*TO DO*. Copy the lines starting at the one containing "Task: Like the tweet with heart icon" and ending at the one containing "Action: click(431, 363)", reproducing them without any change.

(Stored items from a collection)
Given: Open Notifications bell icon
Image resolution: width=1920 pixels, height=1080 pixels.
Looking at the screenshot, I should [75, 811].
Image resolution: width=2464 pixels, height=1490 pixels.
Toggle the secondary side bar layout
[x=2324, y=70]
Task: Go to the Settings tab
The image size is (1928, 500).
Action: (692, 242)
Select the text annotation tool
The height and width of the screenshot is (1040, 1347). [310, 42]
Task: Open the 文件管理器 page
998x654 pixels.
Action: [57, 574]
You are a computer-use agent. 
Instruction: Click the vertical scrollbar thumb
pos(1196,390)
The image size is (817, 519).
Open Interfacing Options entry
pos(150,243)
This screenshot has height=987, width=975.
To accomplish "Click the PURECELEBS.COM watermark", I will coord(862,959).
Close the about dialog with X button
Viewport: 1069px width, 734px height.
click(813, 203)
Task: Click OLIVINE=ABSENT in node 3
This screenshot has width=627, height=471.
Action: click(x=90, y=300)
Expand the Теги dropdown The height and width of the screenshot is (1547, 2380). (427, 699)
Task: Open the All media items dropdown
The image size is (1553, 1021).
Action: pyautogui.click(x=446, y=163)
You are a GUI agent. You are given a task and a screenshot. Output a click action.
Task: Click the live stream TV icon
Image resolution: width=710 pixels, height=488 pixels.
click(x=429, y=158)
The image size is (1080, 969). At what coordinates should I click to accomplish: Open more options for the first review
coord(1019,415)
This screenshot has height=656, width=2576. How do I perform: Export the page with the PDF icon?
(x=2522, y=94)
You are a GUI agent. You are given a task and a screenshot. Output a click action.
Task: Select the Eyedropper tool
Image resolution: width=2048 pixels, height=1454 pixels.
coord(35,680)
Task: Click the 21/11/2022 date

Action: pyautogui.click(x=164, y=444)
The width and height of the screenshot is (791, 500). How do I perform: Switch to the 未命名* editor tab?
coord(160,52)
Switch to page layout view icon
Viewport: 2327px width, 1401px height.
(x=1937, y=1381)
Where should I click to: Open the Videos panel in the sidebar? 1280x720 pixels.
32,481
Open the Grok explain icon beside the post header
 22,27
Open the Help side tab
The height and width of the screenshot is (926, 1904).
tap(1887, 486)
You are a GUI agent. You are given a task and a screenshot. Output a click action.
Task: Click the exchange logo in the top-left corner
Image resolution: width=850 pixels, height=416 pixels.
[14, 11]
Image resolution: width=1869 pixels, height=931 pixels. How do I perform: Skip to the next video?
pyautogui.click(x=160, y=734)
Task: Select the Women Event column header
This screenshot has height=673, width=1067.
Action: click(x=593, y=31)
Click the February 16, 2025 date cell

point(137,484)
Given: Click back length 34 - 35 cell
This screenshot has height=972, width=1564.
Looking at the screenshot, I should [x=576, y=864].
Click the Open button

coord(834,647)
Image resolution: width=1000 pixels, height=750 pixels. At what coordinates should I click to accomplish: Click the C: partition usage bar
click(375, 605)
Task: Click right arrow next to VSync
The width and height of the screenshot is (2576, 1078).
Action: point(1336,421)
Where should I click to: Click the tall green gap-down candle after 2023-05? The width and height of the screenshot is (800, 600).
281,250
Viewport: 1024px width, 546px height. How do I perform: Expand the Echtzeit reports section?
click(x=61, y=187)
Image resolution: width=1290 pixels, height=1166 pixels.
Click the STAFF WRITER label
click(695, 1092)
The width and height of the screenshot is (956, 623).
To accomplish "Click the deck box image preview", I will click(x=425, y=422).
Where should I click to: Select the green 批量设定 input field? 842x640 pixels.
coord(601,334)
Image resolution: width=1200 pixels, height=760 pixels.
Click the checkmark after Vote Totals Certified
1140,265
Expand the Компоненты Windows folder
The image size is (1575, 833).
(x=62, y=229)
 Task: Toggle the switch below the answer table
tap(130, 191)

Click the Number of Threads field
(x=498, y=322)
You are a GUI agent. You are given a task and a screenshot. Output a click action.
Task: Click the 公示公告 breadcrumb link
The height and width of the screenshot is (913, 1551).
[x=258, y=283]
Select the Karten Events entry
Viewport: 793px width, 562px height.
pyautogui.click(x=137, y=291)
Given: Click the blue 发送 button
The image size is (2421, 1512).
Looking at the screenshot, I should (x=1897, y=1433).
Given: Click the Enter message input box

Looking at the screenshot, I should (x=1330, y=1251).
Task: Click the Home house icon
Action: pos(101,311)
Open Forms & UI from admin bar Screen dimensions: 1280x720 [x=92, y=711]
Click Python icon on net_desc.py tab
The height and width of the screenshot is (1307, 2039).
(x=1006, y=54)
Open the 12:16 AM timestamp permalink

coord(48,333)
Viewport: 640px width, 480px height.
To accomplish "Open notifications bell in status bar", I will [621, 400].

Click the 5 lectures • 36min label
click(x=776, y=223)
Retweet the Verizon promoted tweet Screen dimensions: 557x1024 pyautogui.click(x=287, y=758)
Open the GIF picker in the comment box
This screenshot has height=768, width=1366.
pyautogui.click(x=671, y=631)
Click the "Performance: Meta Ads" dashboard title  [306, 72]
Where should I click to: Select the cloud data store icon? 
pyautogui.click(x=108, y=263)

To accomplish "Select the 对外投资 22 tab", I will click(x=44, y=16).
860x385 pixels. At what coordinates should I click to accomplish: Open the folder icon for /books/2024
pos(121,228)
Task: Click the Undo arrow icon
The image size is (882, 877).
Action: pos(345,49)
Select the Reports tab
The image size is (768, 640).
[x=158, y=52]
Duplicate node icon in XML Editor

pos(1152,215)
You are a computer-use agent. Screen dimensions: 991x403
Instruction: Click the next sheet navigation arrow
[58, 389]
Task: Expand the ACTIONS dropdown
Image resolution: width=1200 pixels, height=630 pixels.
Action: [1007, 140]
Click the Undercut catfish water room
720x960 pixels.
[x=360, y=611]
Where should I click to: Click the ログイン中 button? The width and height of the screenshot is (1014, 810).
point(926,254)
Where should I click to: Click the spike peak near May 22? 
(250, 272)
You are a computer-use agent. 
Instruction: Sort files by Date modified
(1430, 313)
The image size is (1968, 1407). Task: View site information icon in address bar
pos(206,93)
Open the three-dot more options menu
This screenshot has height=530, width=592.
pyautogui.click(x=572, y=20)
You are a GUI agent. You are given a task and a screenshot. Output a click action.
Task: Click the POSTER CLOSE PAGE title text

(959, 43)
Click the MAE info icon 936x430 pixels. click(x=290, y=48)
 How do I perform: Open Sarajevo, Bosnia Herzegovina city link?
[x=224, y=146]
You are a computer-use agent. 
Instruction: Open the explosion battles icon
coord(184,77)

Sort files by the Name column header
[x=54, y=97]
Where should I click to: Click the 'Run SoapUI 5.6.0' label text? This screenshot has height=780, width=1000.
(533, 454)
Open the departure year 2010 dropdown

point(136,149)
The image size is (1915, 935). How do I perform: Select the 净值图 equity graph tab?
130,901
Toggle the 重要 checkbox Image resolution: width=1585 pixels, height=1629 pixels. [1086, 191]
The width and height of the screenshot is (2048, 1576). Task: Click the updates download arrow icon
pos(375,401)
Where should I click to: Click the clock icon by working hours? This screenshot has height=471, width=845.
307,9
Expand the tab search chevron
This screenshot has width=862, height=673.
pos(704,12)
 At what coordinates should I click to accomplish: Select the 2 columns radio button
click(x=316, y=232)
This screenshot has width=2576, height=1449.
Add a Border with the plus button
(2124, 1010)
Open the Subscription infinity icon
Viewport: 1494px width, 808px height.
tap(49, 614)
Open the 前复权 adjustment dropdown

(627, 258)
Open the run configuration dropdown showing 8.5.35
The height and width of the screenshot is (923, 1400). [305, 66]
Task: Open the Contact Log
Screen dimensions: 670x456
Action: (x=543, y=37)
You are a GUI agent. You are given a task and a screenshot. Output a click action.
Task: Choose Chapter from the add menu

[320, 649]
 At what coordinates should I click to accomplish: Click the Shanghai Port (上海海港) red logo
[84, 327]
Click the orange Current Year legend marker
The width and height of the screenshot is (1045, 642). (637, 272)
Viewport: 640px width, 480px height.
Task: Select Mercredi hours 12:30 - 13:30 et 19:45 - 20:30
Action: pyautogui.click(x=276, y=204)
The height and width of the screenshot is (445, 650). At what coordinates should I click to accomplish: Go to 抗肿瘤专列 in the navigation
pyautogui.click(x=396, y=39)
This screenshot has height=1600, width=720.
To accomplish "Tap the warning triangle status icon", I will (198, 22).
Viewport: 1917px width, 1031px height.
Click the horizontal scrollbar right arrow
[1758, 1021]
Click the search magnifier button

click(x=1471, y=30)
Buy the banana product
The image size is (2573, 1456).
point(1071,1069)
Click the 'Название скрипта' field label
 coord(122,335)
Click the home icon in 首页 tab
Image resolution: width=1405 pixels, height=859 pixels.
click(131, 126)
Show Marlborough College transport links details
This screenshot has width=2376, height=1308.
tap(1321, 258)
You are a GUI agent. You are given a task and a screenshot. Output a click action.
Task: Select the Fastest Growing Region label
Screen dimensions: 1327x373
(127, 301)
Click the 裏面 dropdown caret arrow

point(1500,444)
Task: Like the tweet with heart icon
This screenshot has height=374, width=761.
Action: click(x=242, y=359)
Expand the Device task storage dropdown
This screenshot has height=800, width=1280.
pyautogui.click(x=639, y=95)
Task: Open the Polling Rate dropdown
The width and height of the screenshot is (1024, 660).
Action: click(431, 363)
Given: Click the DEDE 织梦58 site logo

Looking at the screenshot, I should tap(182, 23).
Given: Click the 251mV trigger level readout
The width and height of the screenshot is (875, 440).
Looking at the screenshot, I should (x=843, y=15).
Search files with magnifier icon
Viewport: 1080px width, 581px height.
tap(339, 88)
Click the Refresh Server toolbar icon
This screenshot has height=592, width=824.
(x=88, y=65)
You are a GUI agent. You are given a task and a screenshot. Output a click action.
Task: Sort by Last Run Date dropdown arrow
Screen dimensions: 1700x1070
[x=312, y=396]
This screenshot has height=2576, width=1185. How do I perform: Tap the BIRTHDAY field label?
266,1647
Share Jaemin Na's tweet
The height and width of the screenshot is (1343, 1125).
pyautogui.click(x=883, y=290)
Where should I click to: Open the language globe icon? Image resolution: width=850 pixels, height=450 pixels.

*RESULT OF THIS EXERCISE*.
Task: Like the tweet with heart icon
This screenshot has height=374, width=761.
Action: click(x=242, y=359)
Expand the Device task storage dropdown
This screenshot has height=800, width=1280.
pyautogui.click(x=639, y=95)
Task: Open the Polling Rate dropdown
The width and height of the screenshot is (1024, 660).
Action: click(431, 363)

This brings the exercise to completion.